Cuando se siente bien, deja el mapa y se marcha a dormir. Algunas noches duerme y otras no; quizá no sirve siempre la misma ración o el mismo tipo de mapas. estoy haciendo un mapa de ella misma para regalárselo, y no lo sabe aún, y eso que soy un cartógrafo pésimo, pero quiero que lo tenga para que se encuentre cuando no se encuentre Eso le lleva a otra pregunta, que también se le viene cuando está desayunando o en el metro hacia el trabajo; es atrevido, espero que no se ofenda, pero llevo mucho tiempo excavando en sus recuerdos y en su forma de ser para hacerlo lo más real posible. No sé si lo conseguiré, pero queda poco y mientras tanto la sigo observando sentada con sus mapas en las noches donde todo está apagado -las luces las sábanas el mundo-.  ¿cómo saber qué mapa utilizar para cada momento? Por eso acumula tantos, tantísimos que siempre tenga diferentes opciones para calmarse. Quizás haya un mapa para el amor y otro para el odio, otro para el cansancio y otro para la melancolía, y ese afán recolector mueve su vida y se convierte en su obsesión o en su forma particular de ser feliz.

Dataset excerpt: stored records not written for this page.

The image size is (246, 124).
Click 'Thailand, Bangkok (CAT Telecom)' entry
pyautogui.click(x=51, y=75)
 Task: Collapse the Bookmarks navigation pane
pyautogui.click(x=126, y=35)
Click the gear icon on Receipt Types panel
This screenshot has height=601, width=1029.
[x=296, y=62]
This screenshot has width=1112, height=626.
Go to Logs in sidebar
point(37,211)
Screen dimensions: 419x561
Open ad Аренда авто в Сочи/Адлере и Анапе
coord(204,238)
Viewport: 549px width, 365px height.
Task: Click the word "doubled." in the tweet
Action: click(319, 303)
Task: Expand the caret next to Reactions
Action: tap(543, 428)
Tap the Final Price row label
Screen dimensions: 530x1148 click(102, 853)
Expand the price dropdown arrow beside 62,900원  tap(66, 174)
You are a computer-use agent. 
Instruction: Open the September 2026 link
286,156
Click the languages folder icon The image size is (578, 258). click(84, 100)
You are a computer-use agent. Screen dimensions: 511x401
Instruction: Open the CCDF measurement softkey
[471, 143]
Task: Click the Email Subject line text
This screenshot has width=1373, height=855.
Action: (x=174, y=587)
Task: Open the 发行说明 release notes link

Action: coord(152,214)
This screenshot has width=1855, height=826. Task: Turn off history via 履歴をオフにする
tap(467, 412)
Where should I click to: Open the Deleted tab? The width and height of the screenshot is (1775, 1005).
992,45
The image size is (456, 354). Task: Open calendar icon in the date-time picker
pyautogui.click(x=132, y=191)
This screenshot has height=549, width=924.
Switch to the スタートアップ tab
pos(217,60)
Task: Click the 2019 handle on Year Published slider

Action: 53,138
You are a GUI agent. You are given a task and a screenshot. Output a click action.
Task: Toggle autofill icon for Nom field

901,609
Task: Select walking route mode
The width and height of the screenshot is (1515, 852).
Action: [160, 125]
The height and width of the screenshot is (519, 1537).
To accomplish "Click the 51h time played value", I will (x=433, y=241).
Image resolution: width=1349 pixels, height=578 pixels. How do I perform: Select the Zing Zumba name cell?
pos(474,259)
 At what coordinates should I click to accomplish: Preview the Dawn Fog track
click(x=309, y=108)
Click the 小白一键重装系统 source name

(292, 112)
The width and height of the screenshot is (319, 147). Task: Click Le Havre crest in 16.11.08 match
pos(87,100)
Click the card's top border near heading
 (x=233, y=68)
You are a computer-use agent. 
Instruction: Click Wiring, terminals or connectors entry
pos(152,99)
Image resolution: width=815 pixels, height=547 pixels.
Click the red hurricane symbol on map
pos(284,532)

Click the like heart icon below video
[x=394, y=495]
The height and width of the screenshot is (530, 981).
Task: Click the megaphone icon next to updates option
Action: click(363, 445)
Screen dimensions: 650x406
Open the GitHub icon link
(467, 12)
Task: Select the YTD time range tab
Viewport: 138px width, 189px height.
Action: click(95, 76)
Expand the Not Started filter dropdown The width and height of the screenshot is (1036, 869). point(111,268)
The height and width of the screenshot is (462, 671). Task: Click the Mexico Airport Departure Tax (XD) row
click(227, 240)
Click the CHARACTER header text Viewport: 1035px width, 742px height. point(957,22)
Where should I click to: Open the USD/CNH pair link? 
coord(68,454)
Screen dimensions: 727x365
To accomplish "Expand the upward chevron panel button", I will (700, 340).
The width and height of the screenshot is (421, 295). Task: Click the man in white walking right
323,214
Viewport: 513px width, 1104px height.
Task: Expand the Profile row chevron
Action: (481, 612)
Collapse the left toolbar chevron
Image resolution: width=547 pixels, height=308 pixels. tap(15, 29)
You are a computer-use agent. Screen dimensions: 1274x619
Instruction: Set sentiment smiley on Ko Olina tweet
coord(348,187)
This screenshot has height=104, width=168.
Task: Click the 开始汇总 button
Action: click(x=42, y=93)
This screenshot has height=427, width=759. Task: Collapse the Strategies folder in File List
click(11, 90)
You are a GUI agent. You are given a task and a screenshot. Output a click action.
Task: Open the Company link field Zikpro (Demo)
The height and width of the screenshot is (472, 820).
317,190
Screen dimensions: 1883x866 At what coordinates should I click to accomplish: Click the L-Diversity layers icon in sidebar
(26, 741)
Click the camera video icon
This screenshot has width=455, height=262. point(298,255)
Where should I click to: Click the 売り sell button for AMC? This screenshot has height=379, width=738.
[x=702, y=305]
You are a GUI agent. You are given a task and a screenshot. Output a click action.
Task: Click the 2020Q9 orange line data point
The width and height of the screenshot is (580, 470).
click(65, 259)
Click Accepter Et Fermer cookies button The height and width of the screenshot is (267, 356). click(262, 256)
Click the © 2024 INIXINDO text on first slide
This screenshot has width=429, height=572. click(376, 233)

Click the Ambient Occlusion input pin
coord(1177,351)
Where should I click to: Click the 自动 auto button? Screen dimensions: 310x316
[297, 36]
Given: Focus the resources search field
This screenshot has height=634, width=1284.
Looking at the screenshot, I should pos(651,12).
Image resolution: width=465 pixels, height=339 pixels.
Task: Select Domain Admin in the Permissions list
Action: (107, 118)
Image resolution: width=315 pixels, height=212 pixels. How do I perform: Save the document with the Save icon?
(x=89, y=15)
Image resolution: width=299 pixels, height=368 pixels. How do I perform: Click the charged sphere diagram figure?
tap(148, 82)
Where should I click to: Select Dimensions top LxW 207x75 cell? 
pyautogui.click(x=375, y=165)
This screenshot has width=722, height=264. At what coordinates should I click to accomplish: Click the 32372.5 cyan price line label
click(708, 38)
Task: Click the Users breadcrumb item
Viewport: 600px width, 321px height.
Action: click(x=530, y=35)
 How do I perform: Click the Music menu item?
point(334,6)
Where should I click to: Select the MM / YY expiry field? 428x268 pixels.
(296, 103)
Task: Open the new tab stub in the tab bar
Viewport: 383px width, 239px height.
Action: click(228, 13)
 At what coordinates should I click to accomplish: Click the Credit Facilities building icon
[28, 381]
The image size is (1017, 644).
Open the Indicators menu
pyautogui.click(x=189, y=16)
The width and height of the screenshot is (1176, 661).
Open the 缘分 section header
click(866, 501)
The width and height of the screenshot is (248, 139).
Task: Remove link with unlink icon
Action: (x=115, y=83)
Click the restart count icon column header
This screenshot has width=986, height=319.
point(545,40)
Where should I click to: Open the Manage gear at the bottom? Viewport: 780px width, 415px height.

El mapa hecho, está pintado con varios colores, no me han quedado muy bien las proporciones y ella lo notará cuando lo vea con ojo exhaustivo, pero no pasa nada. Una noche, al llegar de la cacería diaria por las tiendas, se encuentra una hoja debajo de la puerta de su piso. La agarra, le da la vuelta y sonríe. Ahí está una figura que supone que es ella, con los contornos difusos y hecha de versos pintados a colores, y en su interior están los países, los continentes aglomerados y constreñidos pero que la llenan, la conforman, la hacen diferente, y alrededor de ella más versos que la rodean y la liberan, le dan alas. ella está hecha de mapas, así que sería injusto hacerle un mapa en donde no tuviera todos esos nombres dentro. Ella se encuentra en los mapas que tiene, y yo me encuentro en ella. ¿Es el ciclo del amor? no sé, no lo sé ni quiero saberlo, quizá muera sin conocer y sin comprender y comprenderla. Mapa entregado, recuerdos vivos y coleteando, y yo vuelvo a los poemas que son mis mapas y seguramente no regrese, porque inicio un viaje de no retorno a las cenizas de un amor apaciguado. Vale.

Se va hacia la cama, postergando la cena. Se sienta, como siempre pero como nunca, y no para de beber del dibujo y de los países que hay dentro, con una caligrafía a mano difusa y poco legible, pero que habla de alguien que ya no está pero a veces está. Los mapas y la poesía, ella y él, unidos en el mismo folio.

Se pregunta -sabe la respuesta- si ahora necesita más mapas.